Wir gehen davon aus, dass die Verzögerungen im Februar wieder aufgeholt sind. Gibt es keine weiteren Zulassungen, können wir bis Mai die Über-65-Jährigen impfen. Wenn andere Impfstoffe auch zugelassen werden, erreichen wir dieses Ziel früher. Im Falle von AstraZeneca schon Ende März, Anfang April.
Falls die Organisation klappt. Der Start der Impfungen verlief ja eher holprig ...
Wir hatten zu Beginn einen Impfstau aufgrund der Bürokratie. Den konnten wir durchbrechen, jetzt werden bis zu 10.000 Menschen pro Tag geimpft. Mehr geht nicht, weil wir derzeit nur rund 60.000 Dosen pro Woche erhalten.
Wenn AstraZeneca zugelassen wird, sind dreimal so viele geplant. Sind die Bundesländer darauf vorbereitet?
Sie bereiten sich auf diesen erfreulichen Tag vor, bauen Anmeldeplattformen und Impfstraßen auf.
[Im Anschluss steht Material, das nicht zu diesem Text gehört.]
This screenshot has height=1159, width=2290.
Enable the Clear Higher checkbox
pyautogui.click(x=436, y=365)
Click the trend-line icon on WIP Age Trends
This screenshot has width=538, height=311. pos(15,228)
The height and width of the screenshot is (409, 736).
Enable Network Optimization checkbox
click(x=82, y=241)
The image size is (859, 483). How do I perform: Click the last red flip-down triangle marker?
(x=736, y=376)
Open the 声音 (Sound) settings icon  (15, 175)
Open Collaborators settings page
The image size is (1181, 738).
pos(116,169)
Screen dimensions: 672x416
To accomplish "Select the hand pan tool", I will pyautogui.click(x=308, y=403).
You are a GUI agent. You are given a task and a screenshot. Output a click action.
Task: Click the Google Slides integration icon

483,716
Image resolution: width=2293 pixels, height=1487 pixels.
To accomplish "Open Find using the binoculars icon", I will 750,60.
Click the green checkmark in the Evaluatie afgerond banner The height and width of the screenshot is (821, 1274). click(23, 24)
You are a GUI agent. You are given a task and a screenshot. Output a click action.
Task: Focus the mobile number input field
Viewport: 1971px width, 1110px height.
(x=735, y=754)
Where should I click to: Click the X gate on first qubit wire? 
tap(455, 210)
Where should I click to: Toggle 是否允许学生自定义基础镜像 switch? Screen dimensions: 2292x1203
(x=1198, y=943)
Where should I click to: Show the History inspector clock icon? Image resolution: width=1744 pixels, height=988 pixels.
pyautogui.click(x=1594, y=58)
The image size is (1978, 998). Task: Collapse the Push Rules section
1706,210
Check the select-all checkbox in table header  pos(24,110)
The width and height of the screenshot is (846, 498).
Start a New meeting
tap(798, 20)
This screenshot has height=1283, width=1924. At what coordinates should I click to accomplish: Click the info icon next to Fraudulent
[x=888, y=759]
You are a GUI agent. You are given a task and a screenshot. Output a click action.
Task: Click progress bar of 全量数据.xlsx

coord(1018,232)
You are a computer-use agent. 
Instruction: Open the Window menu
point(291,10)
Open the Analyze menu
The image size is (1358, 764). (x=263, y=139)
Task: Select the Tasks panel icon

Einige sind schon perfekt vorbereitet, bei den anderen wird gerade unter Hochdruck gearbeitet. Die Länder werden das gut abwickeln.
Beim EU-Gipfel am Donnerstag wird über einen europäischen Impfpass und damit verbundene Privilegien beraten. Soll man künftig nur mit Impfung reisen dürfen?
Je besser wir gegenseitige Einschleppungen durch Reisen verhindern, desto erfolgreicher sind wir im Kampf gegen die Pandemie. Tests oder Impfung machen Reisen sicherer und dadurch leichter möglich.